# Source
▶
Red splotches on a leather leggin.A fine buck’s fresh blood stained the leggin’s top. Dark burgundy-colored spots, flung in a tussle with a young tom turkey a few days earlier, dotted the front of my linen hunting shirt. Reddish-brown blotches marked the shirt’s dirty hem-fringe. Assorted splashes, splatters and smears offered quiet testament to a host of fox squirrels, green-headed mallards and a cottontail rabbit brought to the table.

A resolute silence embraced the forest on that calm and peaceful evening of 1795. Not long before, my worn-out buffalo-hide moccasins stepped from the wagon trail’s west rut and bid farewell to future tribulations, those of November, in the Year of our Lord 2012.

A leaning red oak, a fallen poplar with hunks of its frayed bark suspended by wispy fibers, two dead and bare cedar trees and a thick tangle of rotting limbs, twigs and branches afforded respite in the Old Northwest Territory. I sat cross-legged on a wool blanket roll. My left shoulder touched the leaning oak’s rough bark. Charged with a ball, the trade gun rested across my leggins.

To my right, a gray squirrel whined and chirped in a not-so-far-off tree. Before me, down the hill’s steep west slope, the huckleberry swamp looked hazy and drab and impenetrable. Behind, over the ridge, a wild turkey chattered an emphatic protest that I interpreted as “How dare you get in my way!” On the leaning oak’s far side the yellow sun’s upper half peeked from behind the distant tree line. Overhead, the evening sky looked plain and ordinary, more grayish-white than ethereal blue, dashing hopes of a vivid orange and lavender sunset.
◀
# Problems to solve
1. In the hunting narrative, substitute "flintlock rifle" for "trade gun" and write out the passage starting at "A resolute silence" and ending at "across my leggins.".
2. Which animals does the first paragraph of the hunting narrative mention?
The records can be left aside, since none of this work depends on them.

# Given information
▶
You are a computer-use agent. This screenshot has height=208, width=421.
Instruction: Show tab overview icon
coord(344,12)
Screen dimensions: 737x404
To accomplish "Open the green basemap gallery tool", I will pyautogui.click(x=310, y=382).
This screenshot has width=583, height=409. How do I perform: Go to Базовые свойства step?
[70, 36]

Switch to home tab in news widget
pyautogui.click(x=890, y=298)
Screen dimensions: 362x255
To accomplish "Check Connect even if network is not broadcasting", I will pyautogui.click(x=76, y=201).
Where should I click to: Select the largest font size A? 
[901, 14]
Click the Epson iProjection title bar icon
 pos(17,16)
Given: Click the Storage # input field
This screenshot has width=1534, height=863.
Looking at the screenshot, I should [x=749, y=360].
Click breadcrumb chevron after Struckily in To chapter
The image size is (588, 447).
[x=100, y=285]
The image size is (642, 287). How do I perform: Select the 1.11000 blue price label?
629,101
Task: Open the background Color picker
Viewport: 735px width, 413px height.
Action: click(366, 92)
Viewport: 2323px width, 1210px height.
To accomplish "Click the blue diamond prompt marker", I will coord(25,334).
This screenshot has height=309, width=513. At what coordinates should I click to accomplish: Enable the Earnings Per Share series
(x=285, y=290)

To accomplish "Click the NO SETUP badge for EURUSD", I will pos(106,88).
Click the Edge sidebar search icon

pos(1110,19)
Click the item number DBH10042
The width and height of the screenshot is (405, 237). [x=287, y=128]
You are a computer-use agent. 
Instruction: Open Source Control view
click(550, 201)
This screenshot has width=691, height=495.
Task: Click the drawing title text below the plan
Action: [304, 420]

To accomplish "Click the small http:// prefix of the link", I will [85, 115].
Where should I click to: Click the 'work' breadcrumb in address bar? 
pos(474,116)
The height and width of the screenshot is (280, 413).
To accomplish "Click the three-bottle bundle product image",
◀
# Answers below
1.
A resolute silence embraced the forest on that calm and peaceful evening of 1795. Not long before, my worn-out buffalo-hide moccasins stepped from the wagon trail’s west rut and bid farewell to future tribulations, those of November, in the Year of our Lord 2012.

A leaning red oak, a fallen poplar with hunks of its frayed bark suspended by wispy fibers, two dead and bare cedar trees and a thick tangle of rotting limbs, twigs and branches afforded respite in the Old Northwest Territory. I sat cross-legged on a wool blanket roll. My left shoulder touched the leaning oak’s rough bark. Charged with a ball, the flintlock rifle rested across my leggins.

2. A buck, a young tom turkey, fox squirrels, green-headed mallards and a cottontail rabbit.